Stored entries
----

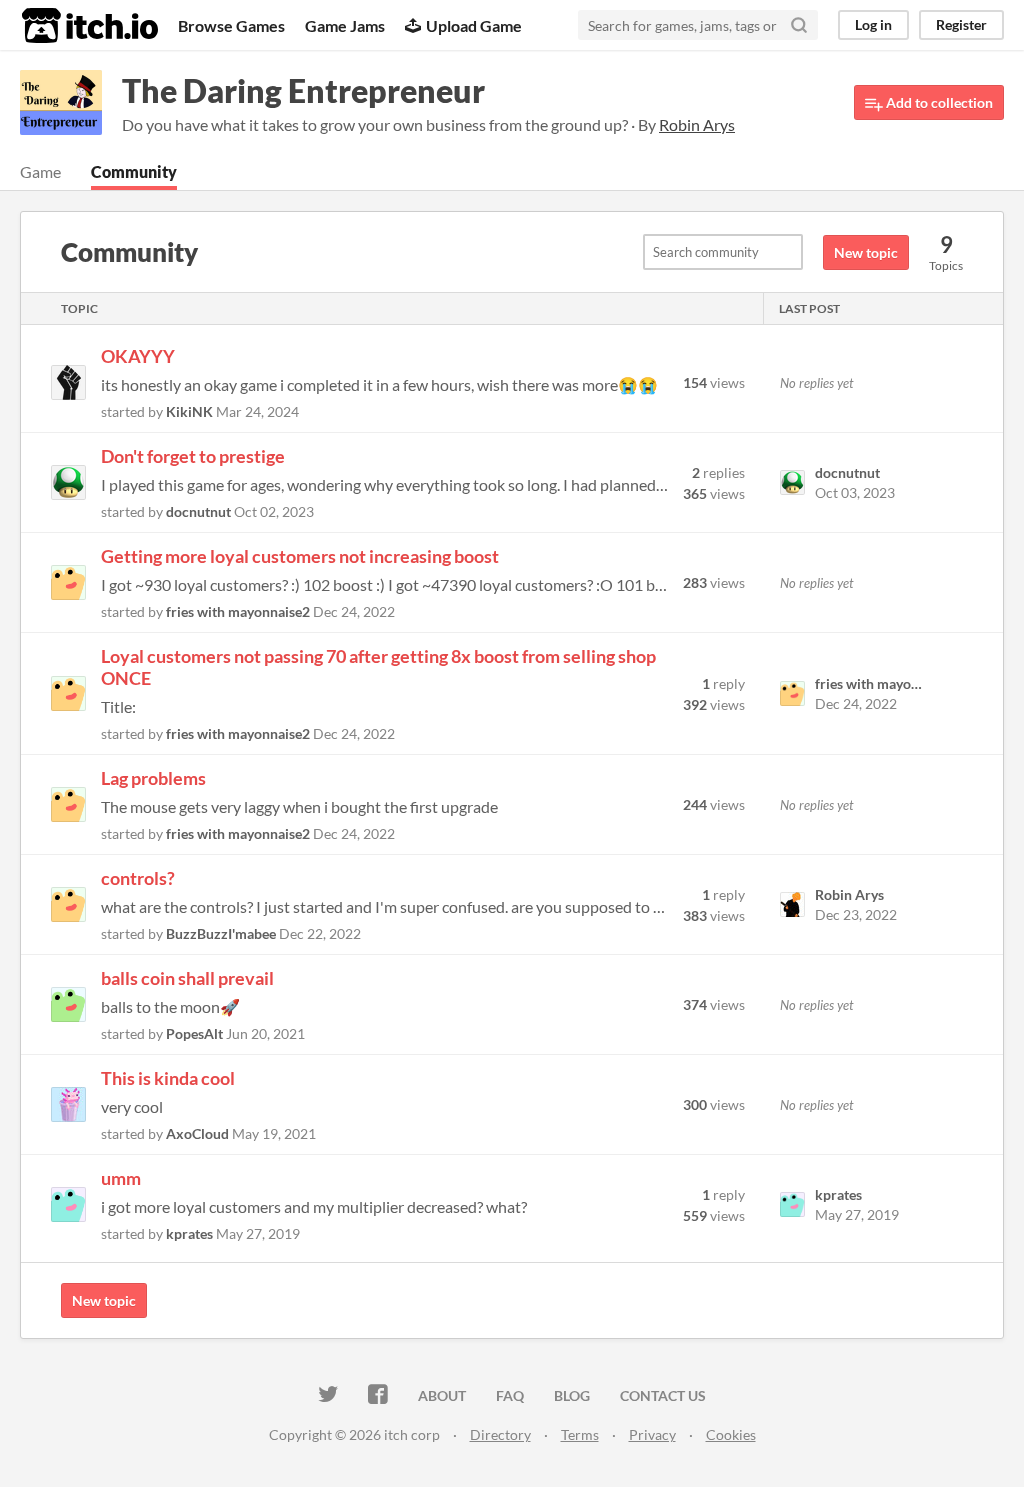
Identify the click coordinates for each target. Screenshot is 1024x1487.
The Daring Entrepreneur (303, 90)
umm (121, 1178)
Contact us (663, 1395)
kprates (189, 1233)
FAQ (510, 1395)
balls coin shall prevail (187, 978)
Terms (580, 1434)
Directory (500, 1434)
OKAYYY (138, 356)
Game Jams (345, 25)
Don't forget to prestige (193, 456)
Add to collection (938, 102)
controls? (138, 878)
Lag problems (153, 778)
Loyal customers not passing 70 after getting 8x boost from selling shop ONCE (378, 667)
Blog (572, 1395)
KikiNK (189, 411)
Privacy (652, 1434)
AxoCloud (197, 1133)
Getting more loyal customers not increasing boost (300, 556)
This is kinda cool (168, 1078)
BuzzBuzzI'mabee (221, 933)
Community (134, 171)
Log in (873, 24)
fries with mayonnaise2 (238, 611)
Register (961, 24)
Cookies (731, 1434)
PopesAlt (194, 1033)
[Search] (799, 25)
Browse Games (231, 25)
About (442, 1395)
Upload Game (474, 25)
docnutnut (198, 511)
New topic (866, 252)
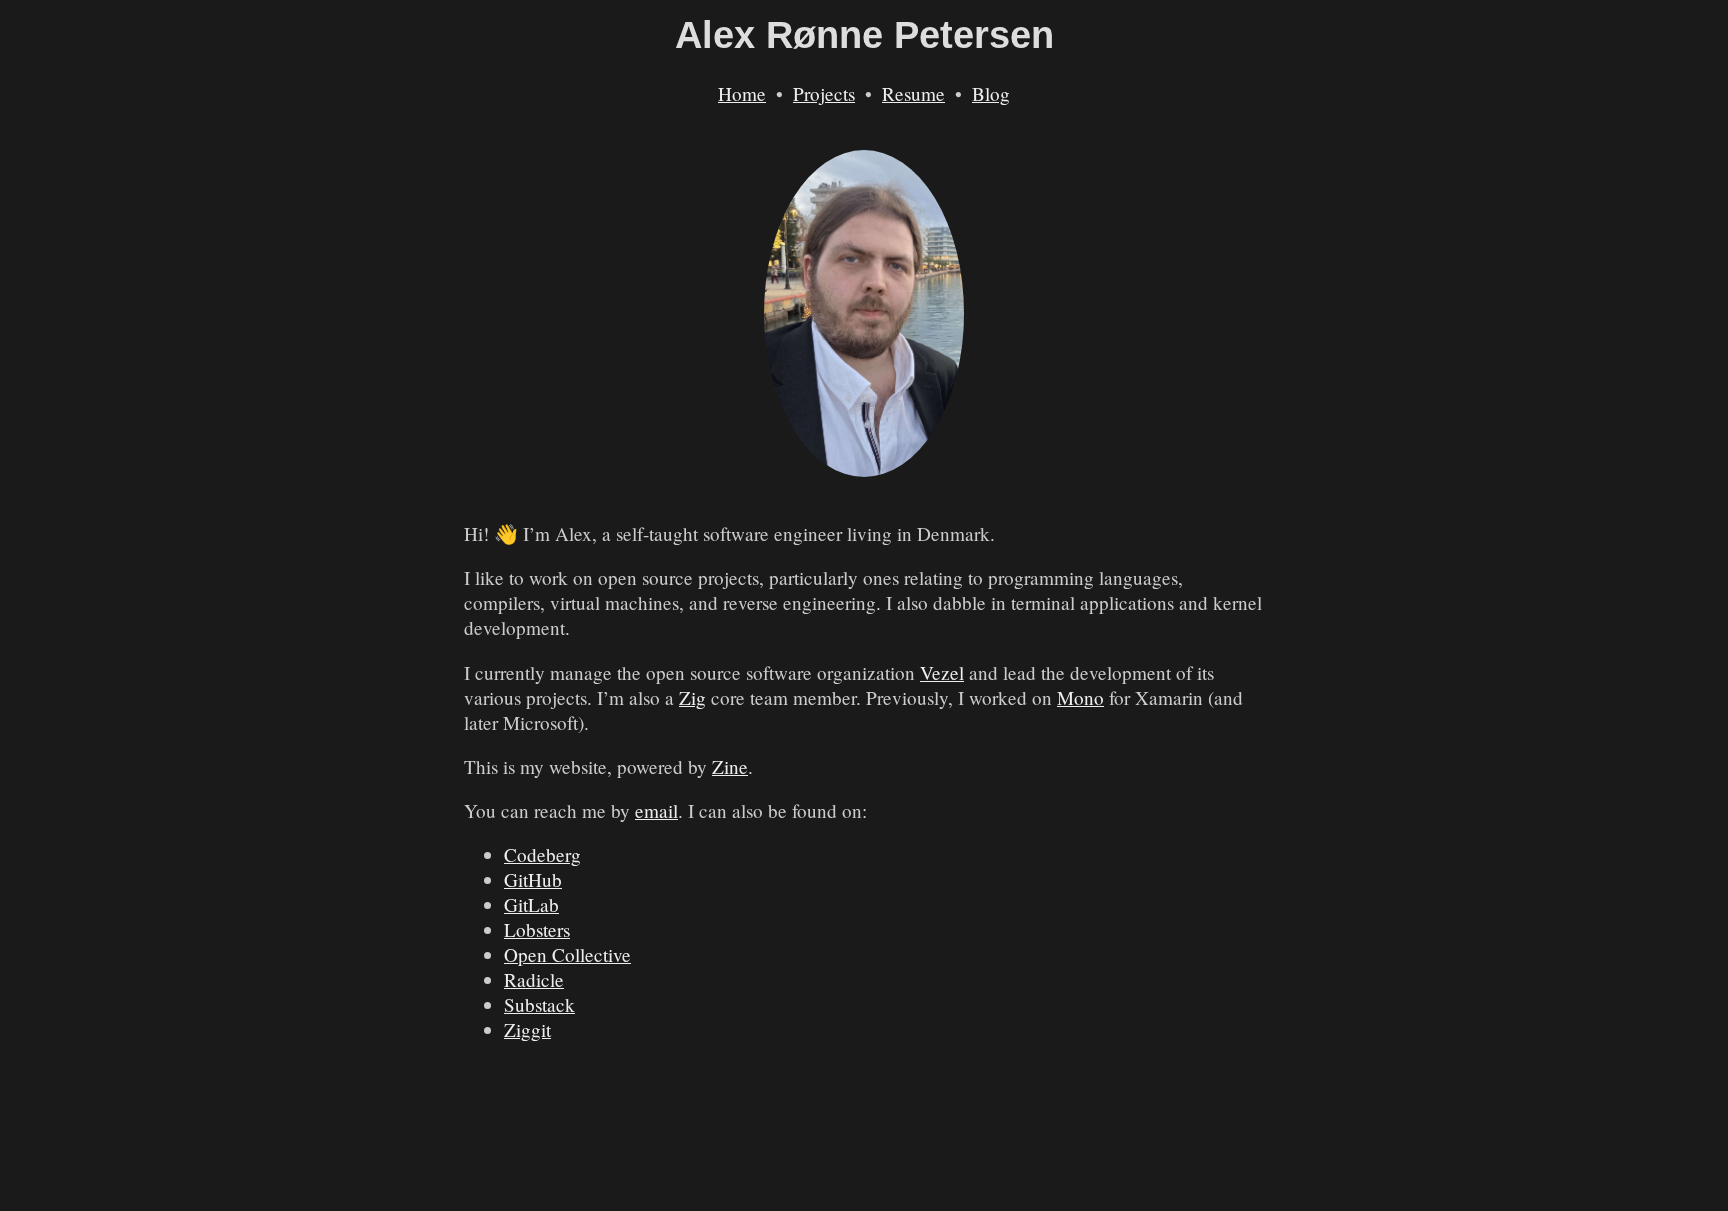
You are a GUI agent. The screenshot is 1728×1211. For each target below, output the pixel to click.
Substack (539, 1004)
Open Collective (567, 954)
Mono (1080, 697)
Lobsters (537, 929)
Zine (730, 766)
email (656, 810)
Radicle (534, 979)
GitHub (533, 879)
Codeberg (542, 854)
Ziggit (527, 1029)
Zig (692, 697)
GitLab (531, 904)
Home (742, 93)
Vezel (942, 672)
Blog (991, 93)
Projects (824, 93)
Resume (913, 93)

----

## Work to complete
An exact copy of every entry above is needed, with the pictures left out.

## Task response
Identify the click coordinates for each target. Screenshot is 1024x1487.
The Daring Entrepreneur (303, 90)
umm (121, 1178)
Contact us (663, 1395)
kprates (189, 1233)
FAQ (510, 1395)
balls coin shall prevail (187, 978)
Terms (580, 1434)
Directory (500, 1434)
OKAYYY (138, 356)
Game Jams (345, 25)
Don't forget to prestige (193, 456)
Add to collection (938, 102)
controls? (138, 878)
Lag problems (153, 778)
Loyal customers not passing 70 after getting 8x boost from selling shop ONCE (378, 667)
Blog (572, 1395)
KikiNK (189, 411)
Privacy (652, 1434)
AxoCloud (197, 1133)
Getting more loyal customers not increasing boost (300, 556)
This is kinda cool (168, 1078)
BuzzBuzzI'mabee (221, 933)
Community (134, 171)
Log in (873, 24)
fries with mayonnaise2 (238, 611)
Register (961, 24)
Cookies (731, 1434)
PopesAlt (194, 1033)
[Search] (799, 25)
Browse Games (231, 25)
About (442, 1395)
Upload Game (474, 25)
docnutnut (198, 511)
New topic (866, 252)
You are a GUI agent. The screenshot is 1728×1211. For each target below, output the pixel to click.
Substack (539, 1004)
Open Collective (567, 954)
Mono (1080, 697)
Lobsters (537, 929)
Zine (730, 766)
email (656, 810)
Radicle (534, 979)
GitHub (533, 879)
Codeberg (542, 854)
Ziggit (527, 1029)
Zig (692, 697)
GitLab (531, 904)
Home (742, 93)
Vezel (942, 672)
Blog (991, 93)
Projects (824, 93)
Resume (913, 93)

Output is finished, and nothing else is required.